In the new Hellraiser, Pinhead, colloquially referred to as the Priest of Hell, joins the Cenobites, a group of ghost demons who give new meaning to the phrase "open body parts" (a person's spine is open, as if someone had operated on it). ). is). One of the cenobites walks like an alien geisha, another looks like a robot with the mouth of a nun, and the third looks like a portrait of Francis Bacon with his mouth frozen in the middle of a scream. As for Pinhead, he's turned into a soft creepy puppet of himself, with starry baby eyes and a velvety, sexually ambiguous voice. The fact that the Hell Priest is played by actor Jamie Clayton brings the film somewhat closer to the spirit of Barker's novel. However, when Pinhead and his ghostly friends roll in, it turns the film into a set of talismans so precious that I almost expected to hear someone say, "Collect all five."
The film cuts while they are off screen, the only plot seems to be Riley's desire to get her brother back after he plunges into a cosmic realm of pain. Trevor knows more than he lets on, "How did you manage to change like a cube?". Of course, it refers to the Lemarchand box, the engraved mechanical puzzle box that has been a hallmark of the Hellraiser series, revealing the pain of pleasure that transports your soul to a new world. In Hellraiser, the tricky logistics of the box is also a kind of metaphor. It starts as a cube, and if you press the right buttons and rotate it at right angles, it reveals and rearranges its hidden parts, after which it is no longer a square.

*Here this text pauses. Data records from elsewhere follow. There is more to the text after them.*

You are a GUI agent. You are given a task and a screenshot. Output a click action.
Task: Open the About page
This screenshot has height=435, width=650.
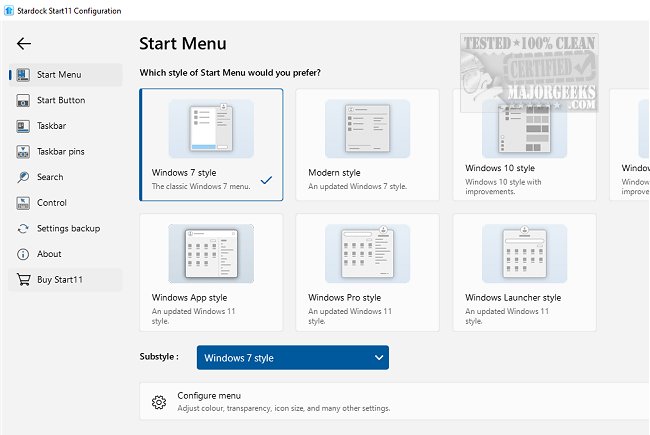coord(49,254)
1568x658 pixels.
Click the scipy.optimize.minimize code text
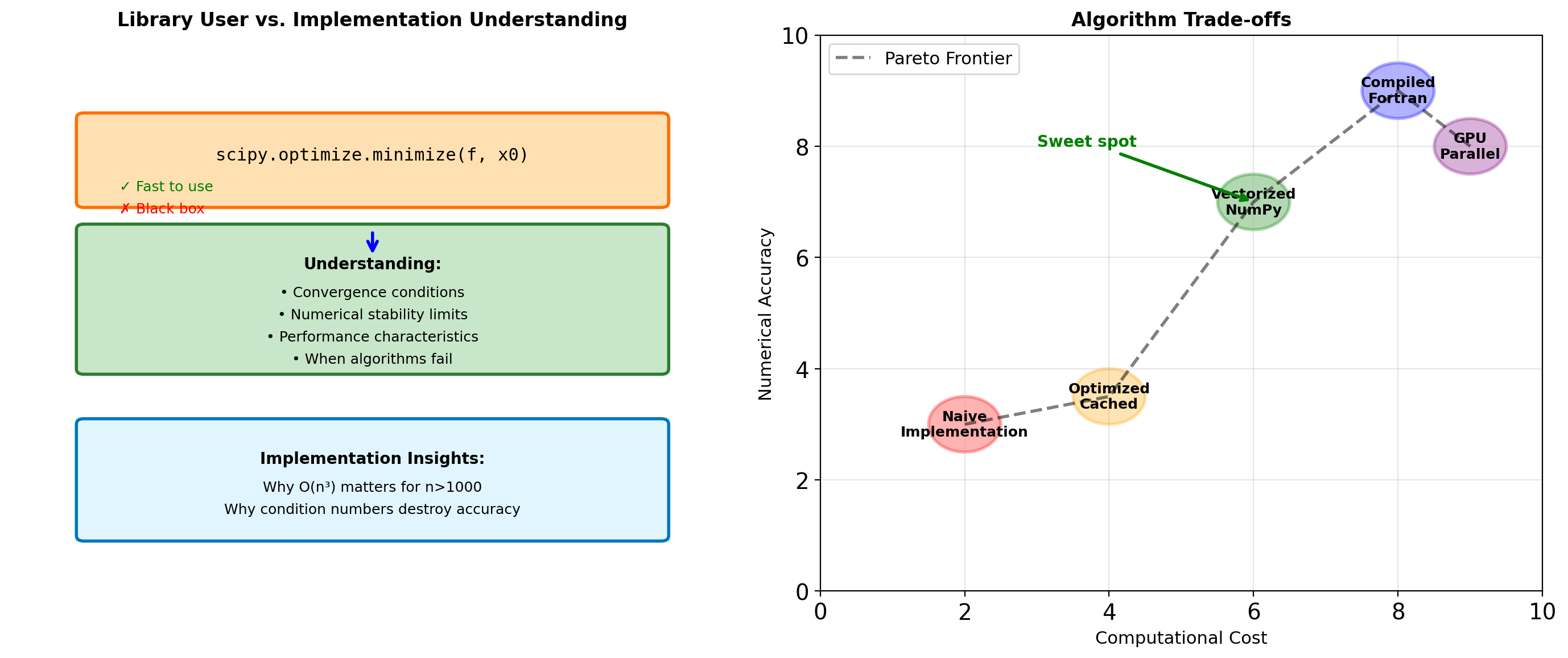372,155
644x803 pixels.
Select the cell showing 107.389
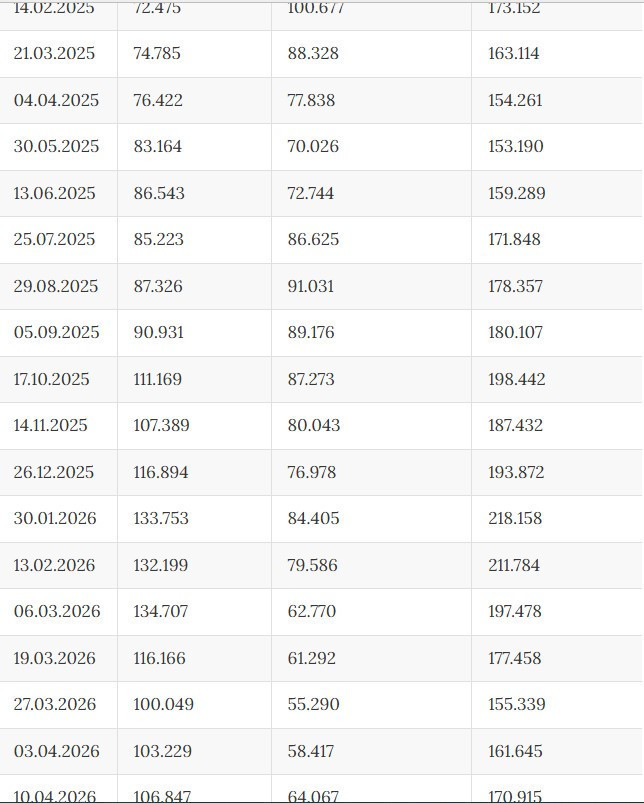[x=161, y=426]
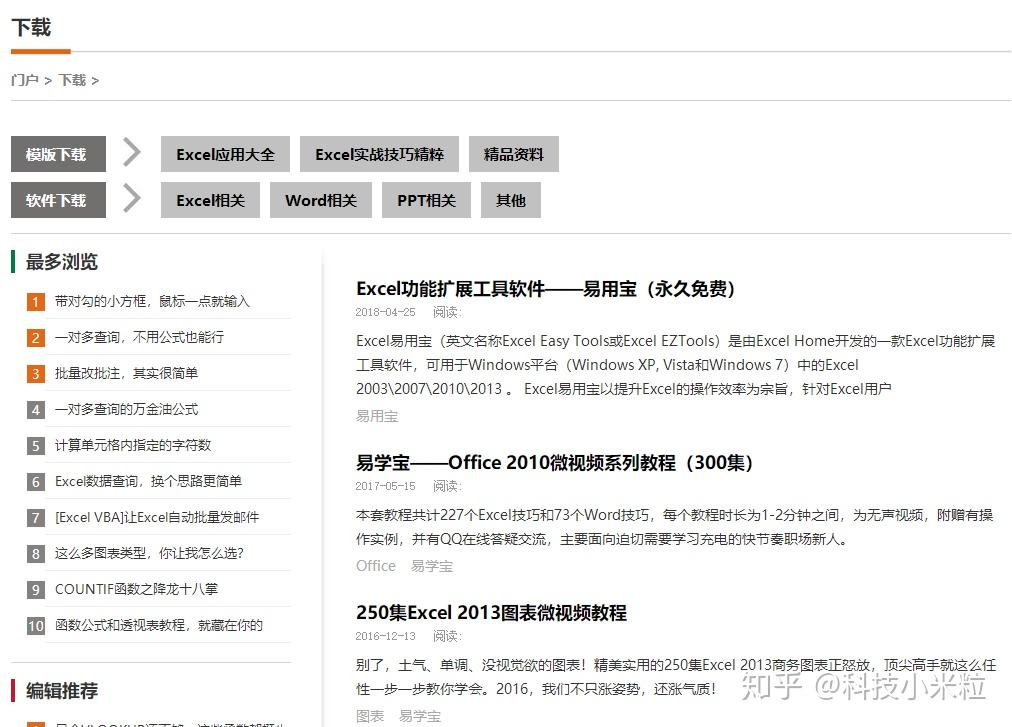Viewport: 1012px width, 727px height.
Task: Open the 250集Excel 2013图表微视频教程 article
Action: (491, 612)
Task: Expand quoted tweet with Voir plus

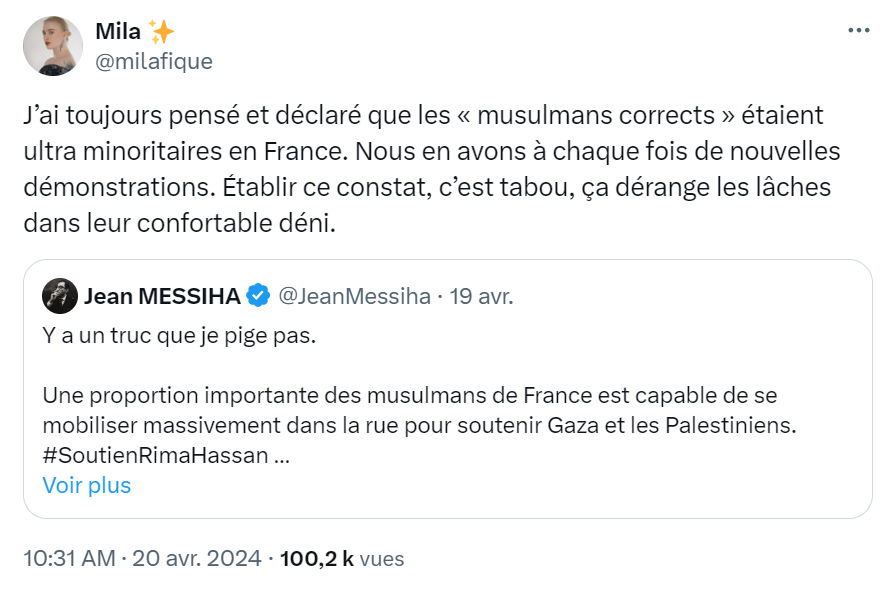Action: 87,485
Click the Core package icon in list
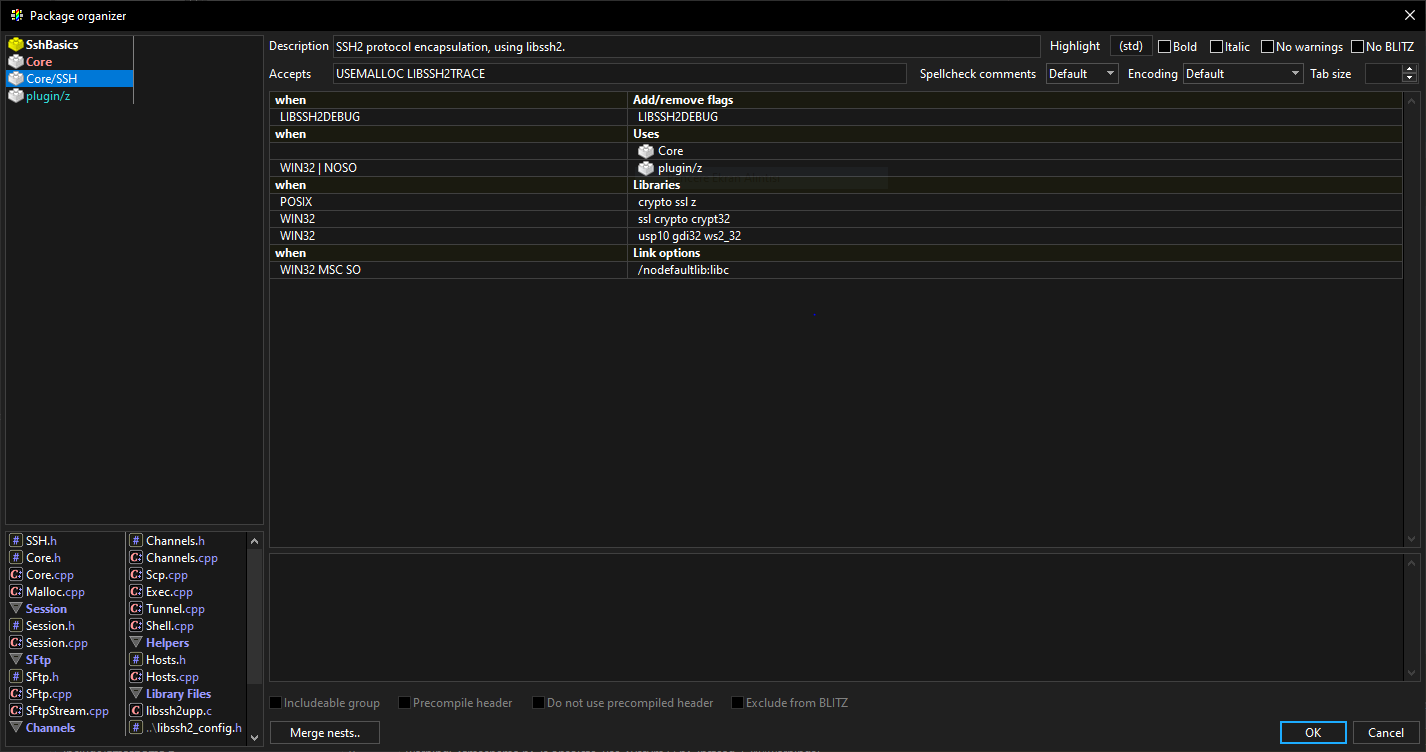The image size is (1426, 752). tap(15, 62)
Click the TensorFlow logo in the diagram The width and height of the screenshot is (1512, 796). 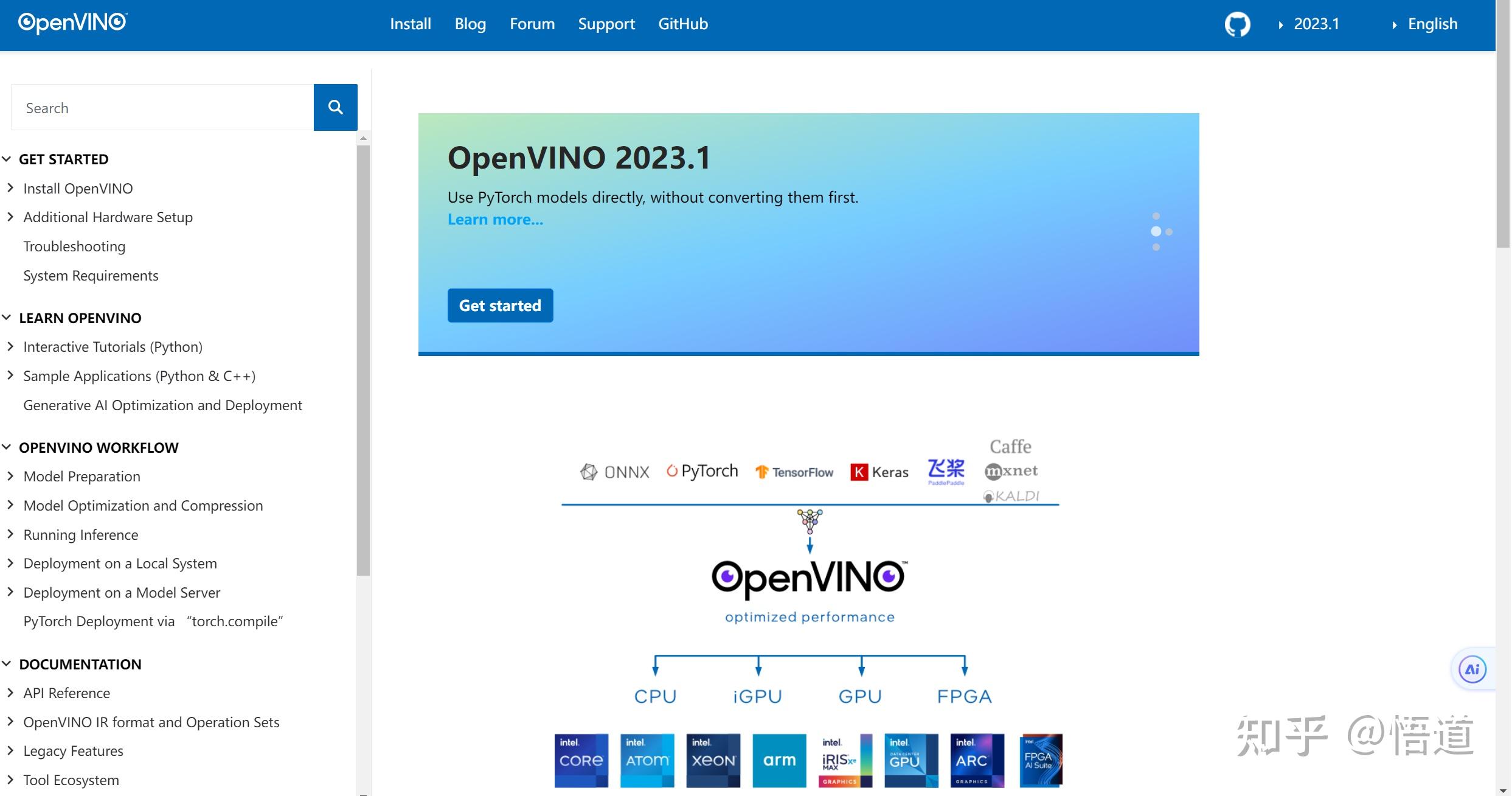pyautogui.click(x=794, y=472)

Just like you stop being square after trying kicks that twist into forbidden shapes.
The new Hellraiser works as a metaphor, a spectacle in the flesh. However, it doesn't work as a story. And maybe that's because there's something dated now about the film's view of morbid sensuality as a one-way ticket to hell. The movie wants to send you to hell and back, but it's like what you'd find on a dating app these days.